Quote every line of the items below, starting at the line that contains "You are a computer-use agent. This" and continuing down to the last line of the items, both ends included. Copy each line word for word.

[START OF Source records]

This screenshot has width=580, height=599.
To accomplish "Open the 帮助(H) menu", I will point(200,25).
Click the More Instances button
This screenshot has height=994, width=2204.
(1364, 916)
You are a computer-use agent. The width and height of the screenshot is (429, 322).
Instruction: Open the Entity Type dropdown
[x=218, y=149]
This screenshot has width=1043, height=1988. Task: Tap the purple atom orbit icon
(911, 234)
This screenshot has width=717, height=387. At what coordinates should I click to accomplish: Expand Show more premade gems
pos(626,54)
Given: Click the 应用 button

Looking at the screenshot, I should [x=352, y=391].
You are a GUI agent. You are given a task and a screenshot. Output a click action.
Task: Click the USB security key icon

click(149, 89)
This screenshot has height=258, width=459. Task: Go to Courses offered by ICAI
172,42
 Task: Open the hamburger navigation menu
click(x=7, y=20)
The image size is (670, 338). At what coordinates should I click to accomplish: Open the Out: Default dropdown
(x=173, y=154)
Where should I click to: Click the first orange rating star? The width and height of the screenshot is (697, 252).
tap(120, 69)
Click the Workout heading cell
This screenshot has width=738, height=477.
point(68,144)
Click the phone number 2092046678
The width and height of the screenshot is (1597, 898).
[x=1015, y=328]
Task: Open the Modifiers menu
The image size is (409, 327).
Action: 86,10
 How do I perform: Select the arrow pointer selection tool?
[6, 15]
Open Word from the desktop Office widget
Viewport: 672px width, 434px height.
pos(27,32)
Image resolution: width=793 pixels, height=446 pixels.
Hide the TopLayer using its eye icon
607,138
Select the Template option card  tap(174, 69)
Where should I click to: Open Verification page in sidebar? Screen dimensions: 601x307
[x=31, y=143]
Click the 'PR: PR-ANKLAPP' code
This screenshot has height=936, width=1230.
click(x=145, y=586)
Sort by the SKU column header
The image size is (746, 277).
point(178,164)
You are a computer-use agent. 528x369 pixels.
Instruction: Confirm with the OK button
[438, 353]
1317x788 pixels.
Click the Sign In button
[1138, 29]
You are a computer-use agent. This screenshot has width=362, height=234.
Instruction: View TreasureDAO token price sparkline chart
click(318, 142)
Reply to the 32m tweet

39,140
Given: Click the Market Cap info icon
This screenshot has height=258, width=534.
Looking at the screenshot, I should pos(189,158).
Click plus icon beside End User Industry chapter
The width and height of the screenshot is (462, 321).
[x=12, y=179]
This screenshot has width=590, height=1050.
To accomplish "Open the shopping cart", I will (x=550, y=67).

[END OF Source records]

[Solution]:
You are a computer-use agent. This screenshot has width=362, height=234.
Instruction: View TreasureDAO token price sparkline chart
click(318, 142)
Reply to the 32m tweet

39,140
Given: Click the Market Cap info icon
This screenshot has height=258, width=534.
Looking at the screenshot, I should pos(189,158).
Click plus icon beside End User Industry chapter
The width and height of the screenshot is (462, 321).
[x=12, y=179]
This screenshot has width=590, height=1050.
To accomplish "Open the shopping cart", I will (x=550, y=67).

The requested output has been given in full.